▶ What needs to be done
Rewrite the entries that begin at the line containing "The width and height of the screenshot is (1102, 488)." and end after the line containing "pyautogui.click(x=470, y=26)", substituting "magnifying glass" for "magnifier" and changing nothing else.

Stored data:
=======

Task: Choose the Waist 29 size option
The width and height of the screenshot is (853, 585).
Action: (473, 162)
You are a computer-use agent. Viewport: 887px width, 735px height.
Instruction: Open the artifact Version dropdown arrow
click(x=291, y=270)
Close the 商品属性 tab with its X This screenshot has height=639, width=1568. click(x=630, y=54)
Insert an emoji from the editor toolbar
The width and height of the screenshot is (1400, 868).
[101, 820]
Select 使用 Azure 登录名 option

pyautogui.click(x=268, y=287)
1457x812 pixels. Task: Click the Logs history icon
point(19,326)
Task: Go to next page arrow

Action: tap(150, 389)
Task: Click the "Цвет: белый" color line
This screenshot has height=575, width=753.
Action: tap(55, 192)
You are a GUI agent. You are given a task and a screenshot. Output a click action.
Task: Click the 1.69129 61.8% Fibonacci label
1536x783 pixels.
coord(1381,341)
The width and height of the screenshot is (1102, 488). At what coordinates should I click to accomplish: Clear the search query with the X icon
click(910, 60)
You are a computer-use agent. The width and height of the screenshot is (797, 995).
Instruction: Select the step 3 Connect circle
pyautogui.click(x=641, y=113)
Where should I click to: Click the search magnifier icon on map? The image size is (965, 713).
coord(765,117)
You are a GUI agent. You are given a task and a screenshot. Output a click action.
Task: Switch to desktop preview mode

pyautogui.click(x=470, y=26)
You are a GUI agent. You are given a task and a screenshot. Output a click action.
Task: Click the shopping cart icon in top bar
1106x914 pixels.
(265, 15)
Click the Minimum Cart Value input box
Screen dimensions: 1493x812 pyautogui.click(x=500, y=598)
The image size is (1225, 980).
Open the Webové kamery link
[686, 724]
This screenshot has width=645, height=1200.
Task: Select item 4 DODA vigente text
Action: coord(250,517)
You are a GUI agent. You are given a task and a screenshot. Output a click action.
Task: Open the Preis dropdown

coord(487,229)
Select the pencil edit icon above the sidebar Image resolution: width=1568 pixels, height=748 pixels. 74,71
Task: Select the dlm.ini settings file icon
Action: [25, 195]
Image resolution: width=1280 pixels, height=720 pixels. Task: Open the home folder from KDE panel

=======

▶ Correct result
The width and height of the screenshot is (1102, 488). At what coordinates should I click to accomplish: Clear the search query with the X icon
click(910, 60)
You are a computer-use agent. The width and height of the screenshot is (797, 995).
Instruction: Select the step 3 Connect circle
pyautogui.click(x=641, y=113)
Where should I click to: Click the search magnifying glass icon on map? The image size is (965, 713).
coord(765,117)
You are a GUI agent. You are given a task and a screenshot. Output a click action.
Task: Switch to desktop preview mode

pyautogui.click(x=470, y=26)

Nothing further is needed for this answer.